→ **EXERCISE OBJECTIVE**
What you return should be each line of the data containing the string "field".

→ **SUPPLIED RECORDS**
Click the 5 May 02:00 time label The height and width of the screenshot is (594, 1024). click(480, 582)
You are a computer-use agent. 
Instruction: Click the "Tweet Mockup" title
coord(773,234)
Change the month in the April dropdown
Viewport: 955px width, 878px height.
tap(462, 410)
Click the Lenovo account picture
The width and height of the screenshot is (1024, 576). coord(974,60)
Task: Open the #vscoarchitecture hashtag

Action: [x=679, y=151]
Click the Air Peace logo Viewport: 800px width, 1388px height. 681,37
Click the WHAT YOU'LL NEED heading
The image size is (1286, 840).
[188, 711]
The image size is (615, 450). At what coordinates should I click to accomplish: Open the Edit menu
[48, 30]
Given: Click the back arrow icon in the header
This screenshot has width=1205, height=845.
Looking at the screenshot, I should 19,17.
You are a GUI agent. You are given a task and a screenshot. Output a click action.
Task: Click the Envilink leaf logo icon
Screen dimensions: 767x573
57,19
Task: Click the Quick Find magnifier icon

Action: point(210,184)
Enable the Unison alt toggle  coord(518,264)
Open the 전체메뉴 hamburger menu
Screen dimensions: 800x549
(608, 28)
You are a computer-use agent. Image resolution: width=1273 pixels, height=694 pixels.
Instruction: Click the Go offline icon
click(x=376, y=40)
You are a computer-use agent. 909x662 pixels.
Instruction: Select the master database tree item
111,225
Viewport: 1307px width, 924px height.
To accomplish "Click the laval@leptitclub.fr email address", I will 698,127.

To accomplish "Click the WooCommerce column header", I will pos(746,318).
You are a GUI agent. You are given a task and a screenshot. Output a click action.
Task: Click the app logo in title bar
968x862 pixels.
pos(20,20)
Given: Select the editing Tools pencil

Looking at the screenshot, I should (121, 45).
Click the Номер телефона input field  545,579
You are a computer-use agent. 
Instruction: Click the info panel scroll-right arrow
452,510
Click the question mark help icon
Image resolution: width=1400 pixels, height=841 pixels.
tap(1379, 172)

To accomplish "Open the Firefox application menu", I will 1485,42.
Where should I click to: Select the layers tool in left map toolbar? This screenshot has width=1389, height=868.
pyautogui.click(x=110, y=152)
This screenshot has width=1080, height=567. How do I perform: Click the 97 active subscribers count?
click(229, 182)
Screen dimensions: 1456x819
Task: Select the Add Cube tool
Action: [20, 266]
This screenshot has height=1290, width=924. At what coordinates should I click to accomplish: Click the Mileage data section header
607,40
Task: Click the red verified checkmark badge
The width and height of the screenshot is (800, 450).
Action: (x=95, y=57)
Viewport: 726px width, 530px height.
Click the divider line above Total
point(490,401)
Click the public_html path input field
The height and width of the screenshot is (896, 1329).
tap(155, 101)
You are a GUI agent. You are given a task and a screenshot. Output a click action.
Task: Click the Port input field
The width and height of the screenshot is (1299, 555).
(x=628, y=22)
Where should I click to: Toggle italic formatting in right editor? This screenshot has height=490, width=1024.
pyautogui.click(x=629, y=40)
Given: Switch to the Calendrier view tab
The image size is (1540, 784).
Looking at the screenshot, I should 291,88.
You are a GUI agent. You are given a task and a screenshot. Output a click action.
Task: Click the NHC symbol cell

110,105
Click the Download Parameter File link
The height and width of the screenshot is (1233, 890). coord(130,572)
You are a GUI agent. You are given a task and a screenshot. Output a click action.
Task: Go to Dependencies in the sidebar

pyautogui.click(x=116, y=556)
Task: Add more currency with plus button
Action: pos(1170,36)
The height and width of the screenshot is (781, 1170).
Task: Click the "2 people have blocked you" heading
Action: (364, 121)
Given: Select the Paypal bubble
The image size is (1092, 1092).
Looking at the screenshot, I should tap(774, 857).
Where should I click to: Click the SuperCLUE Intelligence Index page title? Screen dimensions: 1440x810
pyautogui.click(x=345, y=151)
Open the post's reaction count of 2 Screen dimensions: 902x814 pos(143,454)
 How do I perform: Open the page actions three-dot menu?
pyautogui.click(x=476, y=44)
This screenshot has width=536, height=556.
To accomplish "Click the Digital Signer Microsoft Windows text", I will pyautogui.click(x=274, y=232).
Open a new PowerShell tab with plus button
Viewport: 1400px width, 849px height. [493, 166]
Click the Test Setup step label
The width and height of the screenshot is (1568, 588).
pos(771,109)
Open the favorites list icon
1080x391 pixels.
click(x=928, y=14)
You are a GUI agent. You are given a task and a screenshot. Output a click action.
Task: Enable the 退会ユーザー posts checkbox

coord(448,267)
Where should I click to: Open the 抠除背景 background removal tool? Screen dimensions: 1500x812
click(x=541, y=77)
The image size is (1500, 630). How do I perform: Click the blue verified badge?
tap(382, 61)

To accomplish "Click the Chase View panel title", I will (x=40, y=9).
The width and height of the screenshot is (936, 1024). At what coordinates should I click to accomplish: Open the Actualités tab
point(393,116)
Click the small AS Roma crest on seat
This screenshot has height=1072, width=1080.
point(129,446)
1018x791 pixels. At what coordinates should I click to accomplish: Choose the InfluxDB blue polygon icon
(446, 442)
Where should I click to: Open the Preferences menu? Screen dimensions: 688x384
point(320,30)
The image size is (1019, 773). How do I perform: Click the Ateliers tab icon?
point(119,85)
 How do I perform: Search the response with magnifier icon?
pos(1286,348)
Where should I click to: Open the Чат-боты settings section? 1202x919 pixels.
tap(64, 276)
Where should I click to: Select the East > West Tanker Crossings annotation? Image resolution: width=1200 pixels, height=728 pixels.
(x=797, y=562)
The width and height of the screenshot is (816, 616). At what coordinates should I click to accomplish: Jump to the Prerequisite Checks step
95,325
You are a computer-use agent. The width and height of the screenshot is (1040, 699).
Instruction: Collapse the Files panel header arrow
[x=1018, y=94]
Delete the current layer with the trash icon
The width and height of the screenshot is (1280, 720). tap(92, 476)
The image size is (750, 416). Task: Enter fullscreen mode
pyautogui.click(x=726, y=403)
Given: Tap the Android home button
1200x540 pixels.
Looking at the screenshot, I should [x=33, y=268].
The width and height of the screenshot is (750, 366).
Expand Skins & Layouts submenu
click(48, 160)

→ **TASK RESULT**
Click the Номер телефона input field  545,579
Click the public_html path input field
Task: Click the Port input field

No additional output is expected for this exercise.